» Task: In the records below, count every line that includes the word "Image". Provide the total alone.
#####
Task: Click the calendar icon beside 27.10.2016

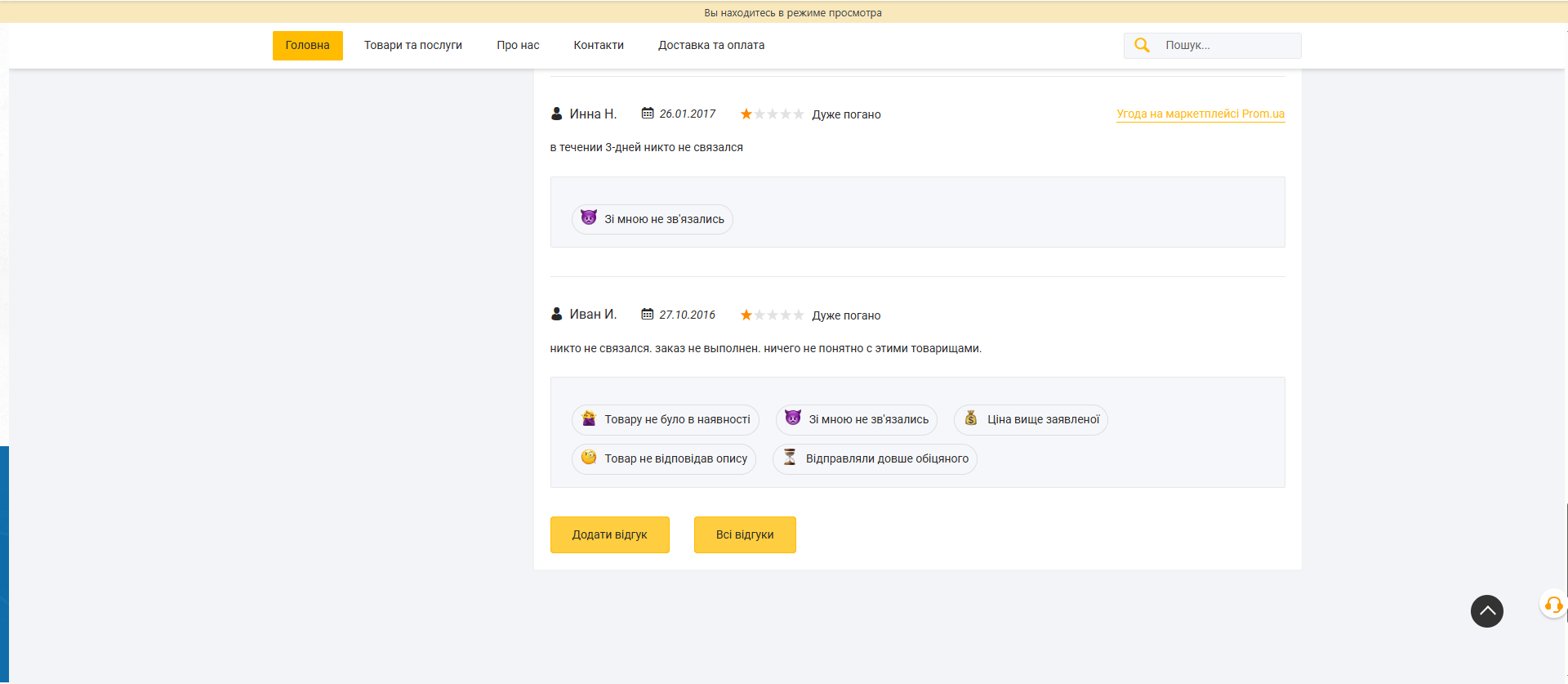Action: click(648, 315)
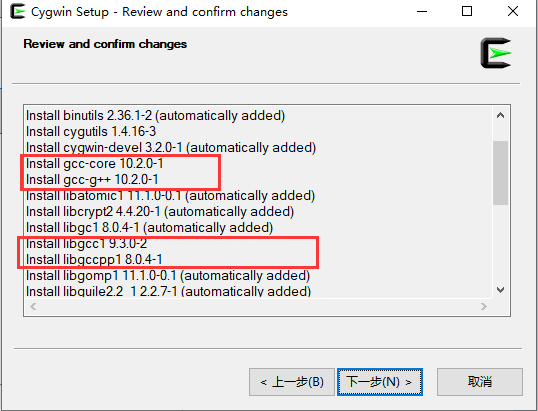Select the Install cygutils 1.4.16-3 entry
538x411 pixels.
(x=91, y=131)
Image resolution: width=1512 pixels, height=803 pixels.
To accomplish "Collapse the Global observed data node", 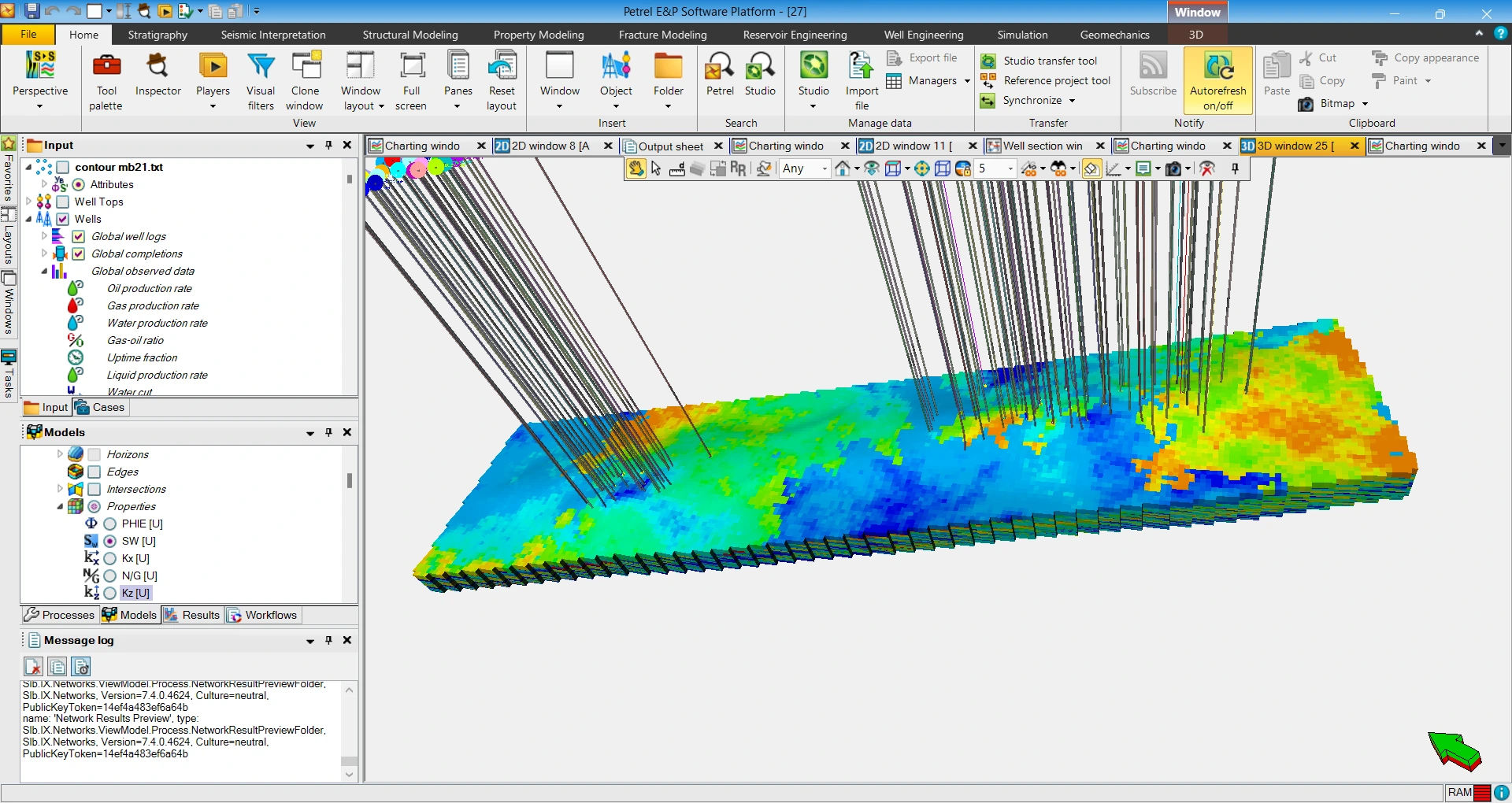I will (44, 271).
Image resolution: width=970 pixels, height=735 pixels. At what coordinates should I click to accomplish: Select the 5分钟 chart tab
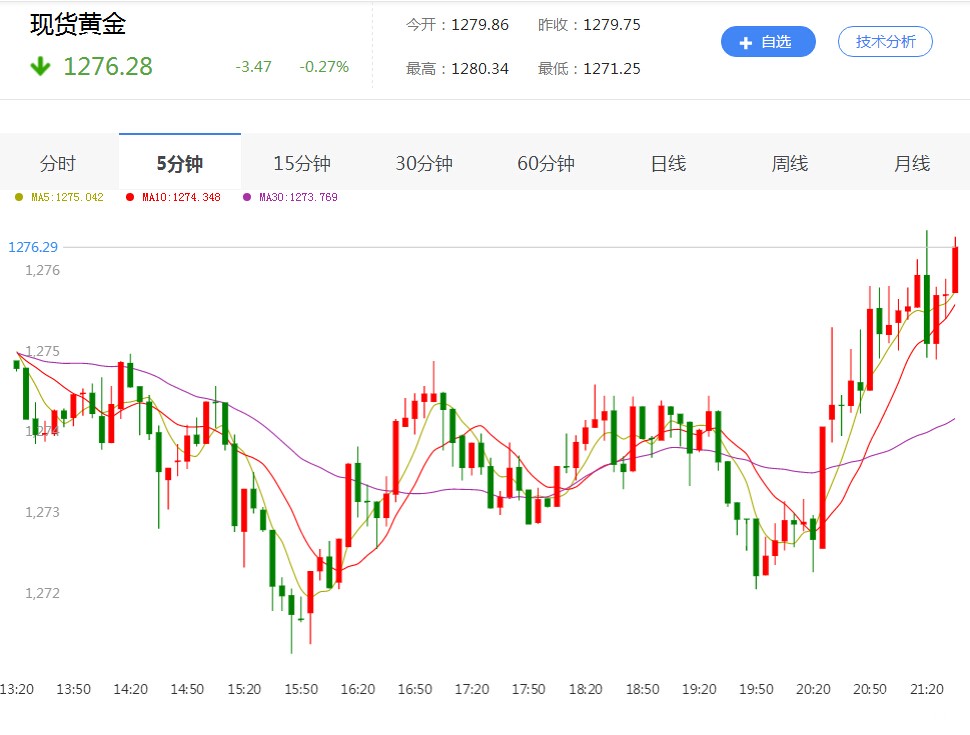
#####
» Exercise response: 2